I brewed a Breakfast Stout last night. I felt a little pressured to get this brew completed, so that I could have some available for New Year’s Eve. As such, my original plan was to do a traditional 3 gallon boil, and add ~2 gallons of water, as the instructions state, just so I could get it done quickly. I’ve only done that once, for the first beer I brewed. Since then, I’ve been using ~6 gallons of water in my boil, so that I never feel like I’m directly diluting the wort. The problem is, boiling 6 gallons of water takes a long time. I didn’t want to be brewing all day.
Luckily, I was able to borrow a propane burner from my buddy Andy, who has just stepped up to brewing ten gallon batches of beer. I connected the burner to my propane tank in the back yard, and was able to get a healthy boil going in far less time than it ever would have taken on my stove. With the faster boil, I decided to use my normal 6 gallon procedure.
I made, in my opinion, two big mistakes last night, and I’m a little worried about how each may effect the flavor of my beer. In all reality, I don’t think either is really going to ruin it. I was just in a (self-imposed) rush, and the process suffered as a result.
First, I didn’t crush the specialty grains very well. I only summarily crushed the Simpson’s Roasted Barley, and didn’t crush the flaked oats at all (in fact, I don’t even know if I was supposed to). I don’t think that will cause too much of a problem, but it’s something about which I’m not really happy. I should have taken my time, and done it right.
The second problem was that I didn’t account for just how much of my water would disappear in the form of steam. Brewing outside, in the cold, resulted in a lot more boil off than I had expected. When I poured the wort into my primary fermenter, I had to add an extra gallon of tap water. It’s not the adding of water that was the problem, exactly. Rather, it was the use of tap water. I would have preferred to use distilled water, for a cleaner addition. I had even intended to buy some earlier that day, but my schedule got away from me. Again, I don’t think this will actually ruin my beer, but it was clearly the result of me rushing through the process.

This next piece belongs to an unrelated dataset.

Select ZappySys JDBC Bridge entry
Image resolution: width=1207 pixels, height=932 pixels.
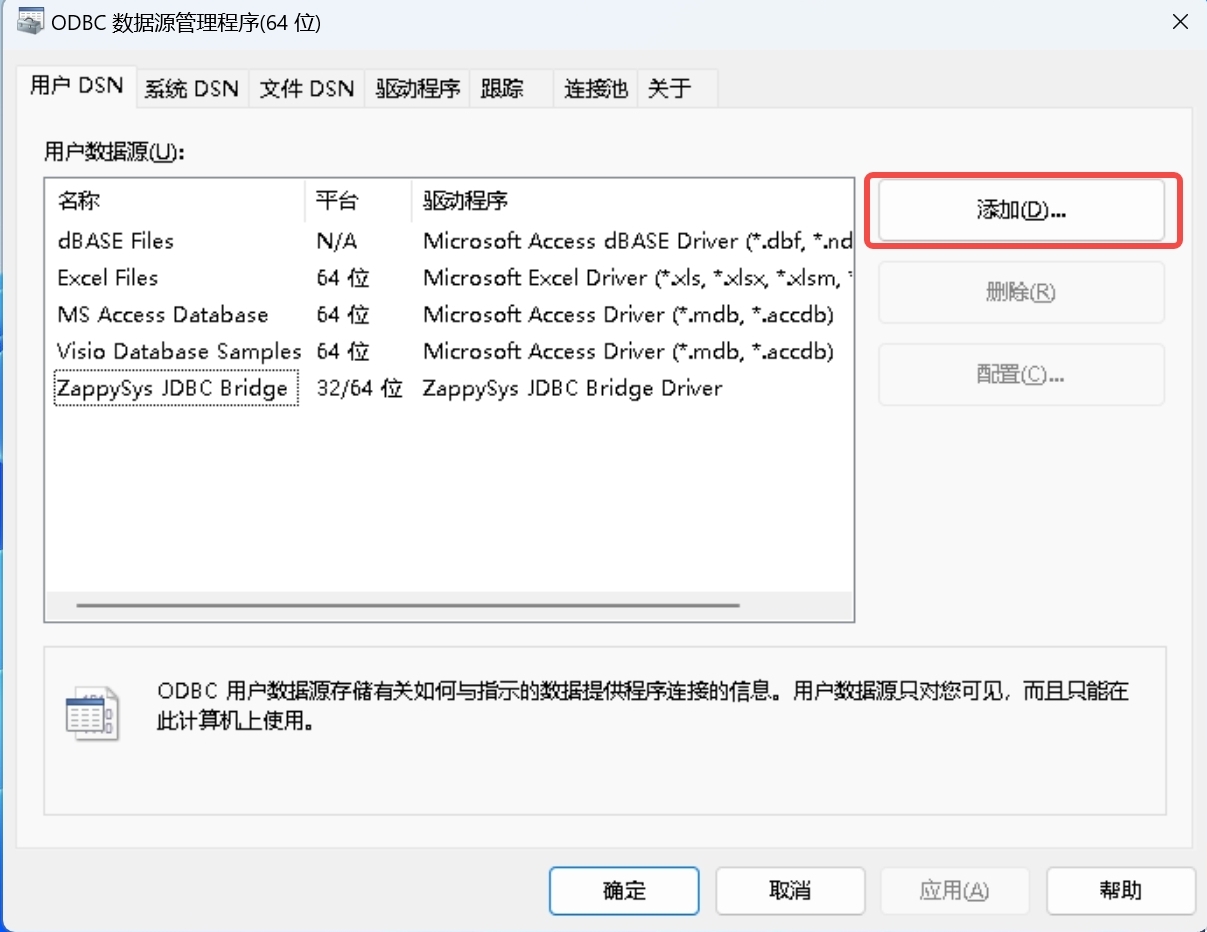(173, 389)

For my birthday in June my dad and my sister bought me a kegging setup, so that I can keg my beer. I’ve kegged two batches, and loaned the gear to a buddy so that he could keg a batch. I’ve decided that, in general, I would much rather keg than bottle my beer. Not only is it a lot faster to fill the keg than it is to fill bottles, it allows me to enjoy the fruits of my labors much quicker, through the magic of forced carbonation.
Usually, I leave my beer in the primary fermenter for a week, then transfer it to a carboy for two weeks. Then, if I bottle, it’s another two weeks in the bottle before it’s sufficiently carbonated and ready to drink. Kegging lets me reduce the carbonation period to two or three days. With my Breakfast Stout, I’m planning to leave the beer in the primary for two weeks, and skip the use of the carboy, instead transferring the beer directly to the keg. This is a marked diversion from my normal process, but it’s one with which I’m comfortable for a couple of reasons.
First, I’m in a rush to get this beer to friends. If I use a carboy for two weeks, I’ll miss my self-imposed deadline of New Year’s Eve. Yes, I waited way too long to brew this batch: I should have started at the beginning of the month.
Second, I don’t think this is a particularly complex beer. It had only a single hop addition, and not a lot of grains, so I don’t think the flavors need to blend quite as much as some other recipes might. Also, it’s a low alcohol beer, so I don’t expect quite as much from this as I might from a higher-alcohol brew.
Third, I’m not opposed to experimenting a little bit. If I always follow the recipe guidelines exactly, I’ll never really learn the kinds of tricks that may yield different results. As long as the beer isn’t infected, I don’t mind straying from the directions a bit: it should still be a perfectly quaffable beverage, and I’ll have learned how cutting some corners effects the outcome.